■ WORK REQUEST: From the listing, collect all lines containing the word "computer".

■ RECORDS FOR THE TASK:

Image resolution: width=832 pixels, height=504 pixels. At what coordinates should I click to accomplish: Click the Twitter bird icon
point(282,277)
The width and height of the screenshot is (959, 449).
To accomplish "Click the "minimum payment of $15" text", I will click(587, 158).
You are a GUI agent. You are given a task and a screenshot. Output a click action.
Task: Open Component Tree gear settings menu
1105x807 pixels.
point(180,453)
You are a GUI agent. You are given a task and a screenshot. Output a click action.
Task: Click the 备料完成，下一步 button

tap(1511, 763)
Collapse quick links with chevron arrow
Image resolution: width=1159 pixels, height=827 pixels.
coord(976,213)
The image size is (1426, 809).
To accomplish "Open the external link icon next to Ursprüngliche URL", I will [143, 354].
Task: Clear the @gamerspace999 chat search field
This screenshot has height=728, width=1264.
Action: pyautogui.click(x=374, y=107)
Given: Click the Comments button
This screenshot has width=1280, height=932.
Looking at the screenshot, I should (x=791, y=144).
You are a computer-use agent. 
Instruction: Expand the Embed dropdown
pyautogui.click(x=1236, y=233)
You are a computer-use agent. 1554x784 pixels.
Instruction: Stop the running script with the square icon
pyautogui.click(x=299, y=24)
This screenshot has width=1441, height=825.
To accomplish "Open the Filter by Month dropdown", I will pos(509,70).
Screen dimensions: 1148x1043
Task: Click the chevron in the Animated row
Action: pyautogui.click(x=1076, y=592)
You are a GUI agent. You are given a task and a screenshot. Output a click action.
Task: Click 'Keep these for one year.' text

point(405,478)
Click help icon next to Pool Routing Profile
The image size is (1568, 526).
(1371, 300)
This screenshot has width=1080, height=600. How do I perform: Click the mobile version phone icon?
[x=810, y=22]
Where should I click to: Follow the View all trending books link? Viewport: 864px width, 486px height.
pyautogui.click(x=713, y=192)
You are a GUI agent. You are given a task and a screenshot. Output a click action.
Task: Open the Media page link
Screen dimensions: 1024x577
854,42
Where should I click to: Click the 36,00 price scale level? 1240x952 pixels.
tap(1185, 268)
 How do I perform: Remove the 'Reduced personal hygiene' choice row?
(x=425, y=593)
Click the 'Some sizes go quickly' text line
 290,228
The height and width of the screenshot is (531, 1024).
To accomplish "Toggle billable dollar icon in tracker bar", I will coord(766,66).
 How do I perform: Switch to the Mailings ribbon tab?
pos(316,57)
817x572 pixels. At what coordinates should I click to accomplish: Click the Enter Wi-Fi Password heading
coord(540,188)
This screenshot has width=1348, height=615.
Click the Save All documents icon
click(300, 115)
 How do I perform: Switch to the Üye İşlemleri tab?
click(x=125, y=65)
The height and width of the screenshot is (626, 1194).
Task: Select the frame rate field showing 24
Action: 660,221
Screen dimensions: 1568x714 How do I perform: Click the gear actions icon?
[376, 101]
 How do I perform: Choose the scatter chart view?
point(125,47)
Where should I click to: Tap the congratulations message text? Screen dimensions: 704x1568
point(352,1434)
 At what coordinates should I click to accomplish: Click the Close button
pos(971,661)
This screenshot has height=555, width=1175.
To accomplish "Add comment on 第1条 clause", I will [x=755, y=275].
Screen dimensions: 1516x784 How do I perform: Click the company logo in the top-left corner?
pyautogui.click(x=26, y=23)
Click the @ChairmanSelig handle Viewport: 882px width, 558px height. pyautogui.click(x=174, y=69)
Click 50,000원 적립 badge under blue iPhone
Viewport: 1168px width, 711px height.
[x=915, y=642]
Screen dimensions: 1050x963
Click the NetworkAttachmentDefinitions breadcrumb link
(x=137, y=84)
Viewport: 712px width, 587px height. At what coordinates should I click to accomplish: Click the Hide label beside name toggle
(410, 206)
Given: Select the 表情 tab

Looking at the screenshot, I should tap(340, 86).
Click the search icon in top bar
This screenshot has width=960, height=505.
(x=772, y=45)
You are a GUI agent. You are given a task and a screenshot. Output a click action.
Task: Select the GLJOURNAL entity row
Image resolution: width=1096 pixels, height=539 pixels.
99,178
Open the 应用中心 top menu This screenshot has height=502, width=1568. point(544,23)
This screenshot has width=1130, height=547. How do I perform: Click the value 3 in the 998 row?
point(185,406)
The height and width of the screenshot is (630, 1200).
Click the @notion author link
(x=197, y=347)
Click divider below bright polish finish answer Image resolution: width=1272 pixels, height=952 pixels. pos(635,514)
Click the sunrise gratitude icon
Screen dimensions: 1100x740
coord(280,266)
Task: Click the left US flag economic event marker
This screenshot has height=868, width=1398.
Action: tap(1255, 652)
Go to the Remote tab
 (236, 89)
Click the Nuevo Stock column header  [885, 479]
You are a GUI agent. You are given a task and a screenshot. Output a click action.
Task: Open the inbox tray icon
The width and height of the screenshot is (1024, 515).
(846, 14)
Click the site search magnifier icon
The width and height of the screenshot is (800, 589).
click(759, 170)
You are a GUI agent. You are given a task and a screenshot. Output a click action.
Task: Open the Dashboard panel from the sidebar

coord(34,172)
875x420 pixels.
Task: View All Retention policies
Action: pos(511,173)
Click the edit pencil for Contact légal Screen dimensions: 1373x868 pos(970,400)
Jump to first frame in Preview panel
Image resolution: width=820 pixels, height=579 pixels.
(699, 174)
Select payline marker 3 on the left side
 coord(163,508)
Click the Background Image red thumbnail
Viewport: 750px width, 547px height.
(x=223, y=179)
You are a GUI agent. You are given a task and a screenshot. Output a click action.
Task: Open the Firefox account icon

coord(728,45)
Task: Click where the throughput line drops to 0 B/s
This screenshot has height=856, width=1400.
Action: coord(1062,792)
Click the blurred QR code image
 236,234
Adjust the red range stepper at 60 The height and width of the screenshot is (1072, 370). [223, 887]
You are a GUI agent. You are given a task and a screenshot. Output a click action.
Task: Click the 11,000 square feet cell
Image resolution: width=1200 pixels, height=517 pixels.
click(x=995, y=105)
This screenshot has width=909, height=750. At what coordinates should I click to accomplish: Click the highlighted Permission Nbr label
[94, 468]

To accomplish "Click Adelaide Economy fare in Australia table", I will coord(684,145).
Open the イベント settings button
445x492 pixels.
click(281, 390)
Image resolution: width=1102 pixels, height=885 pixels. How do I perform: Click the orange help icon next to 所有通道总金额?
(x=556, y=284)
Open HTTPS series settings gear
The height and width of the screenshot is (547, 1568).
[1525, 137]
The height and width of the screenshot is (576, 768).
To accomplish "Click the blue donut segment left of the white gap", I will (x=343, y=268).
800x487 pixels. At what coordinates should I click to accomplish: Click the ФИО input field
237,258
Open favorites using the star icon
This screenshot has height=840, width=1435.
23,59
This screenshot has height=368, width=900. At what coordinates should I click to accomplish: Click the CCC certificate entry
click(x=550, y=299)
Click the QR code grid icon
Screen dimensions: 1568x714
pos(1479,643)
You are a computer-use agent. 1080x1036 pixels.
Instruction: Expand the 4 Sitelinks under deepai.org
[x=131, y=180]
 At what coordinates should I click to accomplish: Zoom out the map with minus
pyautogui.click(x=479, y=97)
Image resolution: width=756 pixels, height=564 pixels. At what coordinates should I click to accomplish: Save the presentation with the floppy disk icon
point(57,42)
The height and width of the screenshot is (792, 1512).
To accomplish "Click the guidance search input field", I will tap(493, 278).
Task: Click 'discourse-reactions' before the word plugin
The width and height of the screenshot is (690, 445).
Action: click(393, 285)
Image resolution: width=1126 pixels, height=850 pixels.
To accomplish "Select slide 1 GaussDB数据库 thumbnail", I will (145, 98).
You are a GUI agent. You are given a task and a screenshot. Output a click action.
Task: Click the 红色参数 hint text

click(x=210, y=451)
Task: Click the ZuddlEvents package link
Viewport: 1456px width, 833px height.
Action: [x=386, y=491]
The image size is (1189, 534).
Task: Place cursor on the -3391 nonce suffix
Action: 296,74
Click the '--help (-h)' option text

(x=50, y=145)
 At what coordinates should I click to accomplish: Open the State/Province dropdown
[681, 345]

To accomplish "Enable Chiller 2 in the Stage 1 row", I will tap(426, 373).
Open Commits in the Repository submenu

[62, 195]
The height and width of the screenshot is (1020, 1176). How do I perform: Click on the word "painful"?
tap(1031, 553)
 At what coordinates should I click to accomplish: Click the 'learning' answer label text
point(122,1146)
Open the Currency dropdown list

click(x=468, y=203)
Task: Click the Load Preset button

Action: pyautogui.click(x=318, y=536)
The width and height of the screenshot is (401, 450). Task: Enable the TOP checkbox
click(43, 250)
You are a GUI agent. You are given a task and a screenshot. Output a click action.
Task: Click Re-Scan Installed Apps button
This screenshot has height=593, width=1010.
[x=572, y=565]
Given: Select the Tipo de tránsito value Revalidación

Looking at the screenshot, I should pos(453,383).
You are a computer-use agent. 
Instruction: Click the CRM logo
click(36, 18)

■ ANSWER AREA:
You are a computer-use agent. 
You are a computer-use agent. 1554x784 pixels.
You are a computer-use agent. 1080x1036 pixels.
You are a computer-use agent. 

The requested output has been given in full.